After every presidential speech, the pundits descend from on high to deliver their considered wisdom about what the president said, what he should have said, what he really meant, what he should have meant, and how the speech will play to those regular folks out in America that don’t get paid to spout for the cameras.
The talking-head onslaught last night, relatively speaking, was kept largely in the box by the alphabet networks; but Fox News rolled out the usual suspects — Brit Hume, Fred Barnes, Mort Kondracke, Nina Easton and Bill Kristol. It’s a toss up trying to figure out whom to focus on as the weak link when critiquing a panel as consistently wrong on Iraq as this one has been, but Fred Barnes bravely stepped up to the plate in the early going, and proceeded to hit one into the cheap seats in the upper deck:
“I don’t think the Democrats have the majority with them at all now,” Barnes announced. “The majority is unhappy with the war, for sure, because we’re not winning…but the president thinks he can still win there.

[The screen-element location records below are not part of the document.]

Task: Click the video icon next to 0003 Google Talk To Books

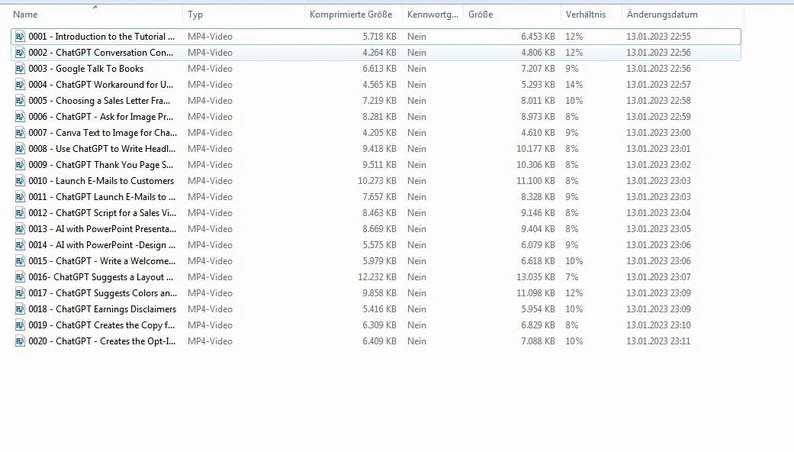Action: coord(19,68)
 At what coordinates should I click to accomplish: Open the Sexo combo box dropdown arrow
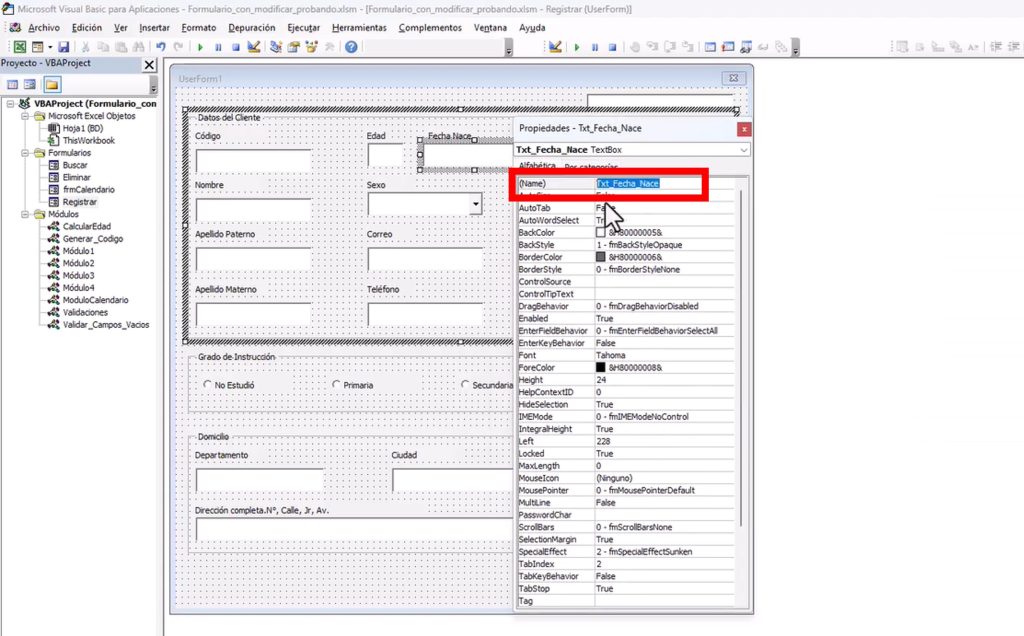tap(476, 204)
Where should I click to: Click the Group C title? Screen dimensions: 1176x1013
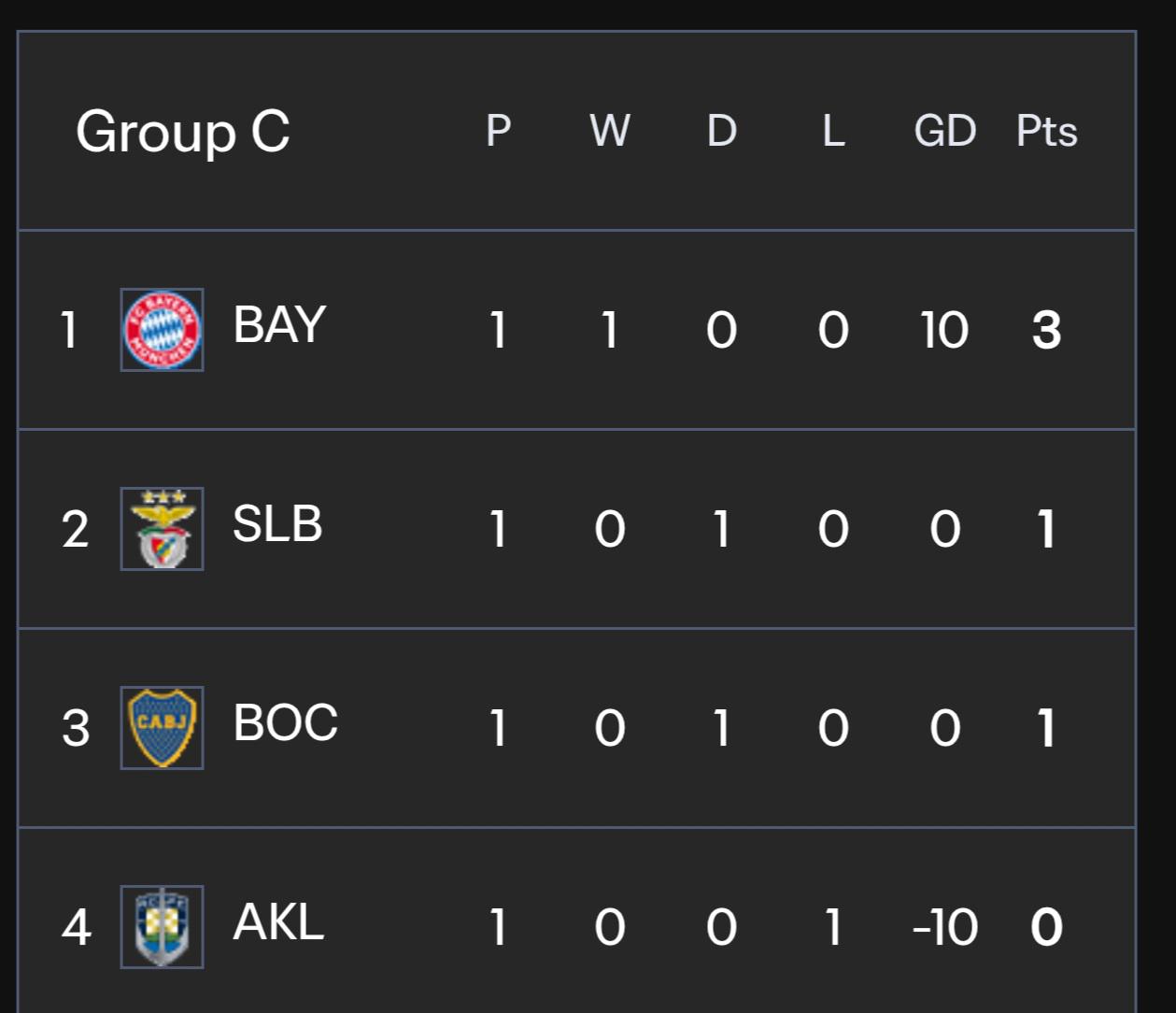[x=183, y=132]
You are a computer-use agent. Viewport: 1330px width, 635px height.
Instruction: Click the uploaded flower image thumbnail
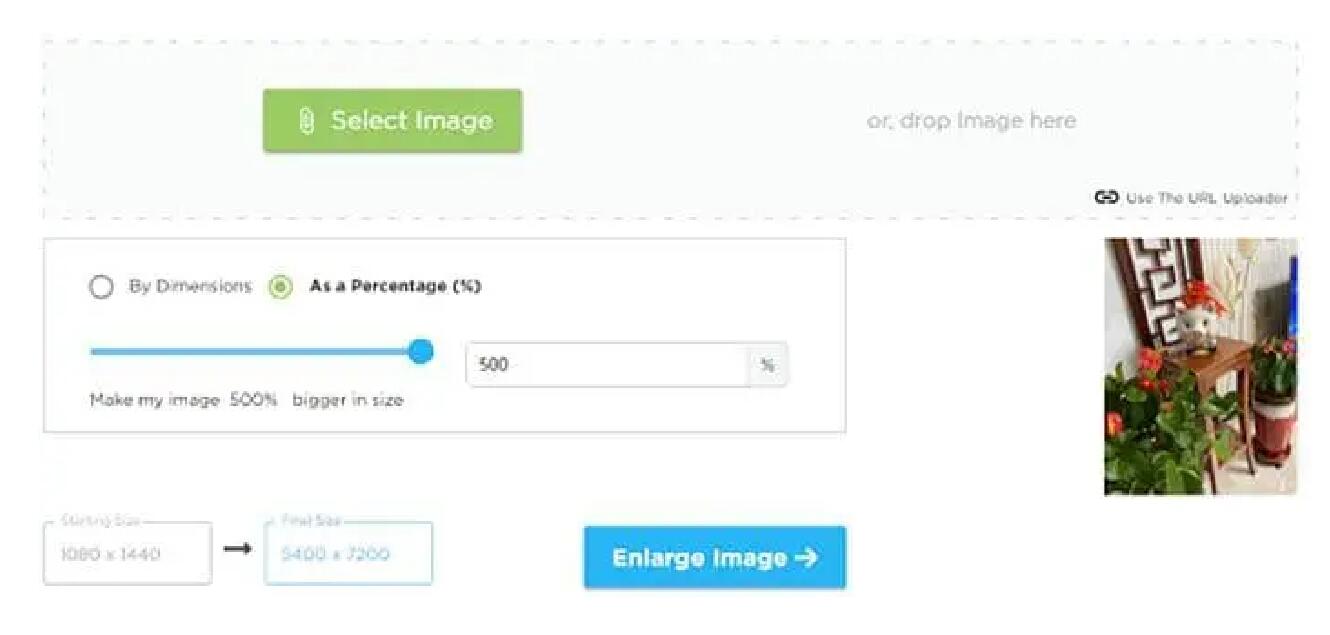pyautogui.click(x=1199, y=366)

The U.S. can win. The Iraqi democratic government can win.”
Of course, Barnes provided no evidence to support this claim, and Brit Hume, the panel’s moderator, demanded none. But that’s standard pundit fare, and whether they appear on Fox, CNN, ABC, MSNBC, or the Sunday morning shows makes little difference to the uncritical pass given to the pundits’ effluvia.
We, however, prefer a bit of context with our wisdom. Because, as ABC News reported this morning, an ABC News/Washington Post poll taken after the president’s address found that “a new high — 57 percent — think the United States is losing the war. Just 29 percent think it’s winning.”
What’s more, a full 61 percent of those polled oppose the president’s proposal to send more troops to Iraq, while only 36 percent support it. Sadly, a majority of 58 percent said the war was not worth fighting, and 64 percent disapprove of how the president is handling the war.
(We say “sadly” because when a majority of Americans think a conflict in which over 3,000 of their countrymen have given their lives is not worth fighting, that’s the stuff of tragedy.)
Now, by our counting, those poll numbers pretty much match what Democrats have been saying, and run counter to what the president has been doing. See the problem? Apparently Barnes and Hume didn’t, because after dropping that whopper, he was allowed to continue uninterrupted.
Barnes then turned, ill advisedly, to history to illustrate his point:
Think if the U.S. had said in 1949 with 300,000 troops in Germany, in West Germany, standing up against the whole Soviet might, had said — the people had said, “They’re not paying for this. Let’s get them to stand up. Let’s pull these troops out of there. Let’s redeploy them someplace.”
It would have been disastrous. It would have been — Europe undoubtedly, would have, parts of it, Germany for sure, would have fallen to the Soviets
Ah, the ever-handy WWII analogy. It might even be funny if it weren’t so sad. It’s difficult to see how a defeated — and pacified — post-war Germany can be held up as an historical equivalent, from a security standpoint, to an Iraq where terrorist groups freely roam al-Anbar province, suicide attacks continue throughout the country and Baghdad is in a state of civil war. We’re also unsure how the struggle against the Soviet Union (which was mostly fought by proxy) is the same, from a military standpoint, as the “war on terror.” Perhaps in that Barnesian majority.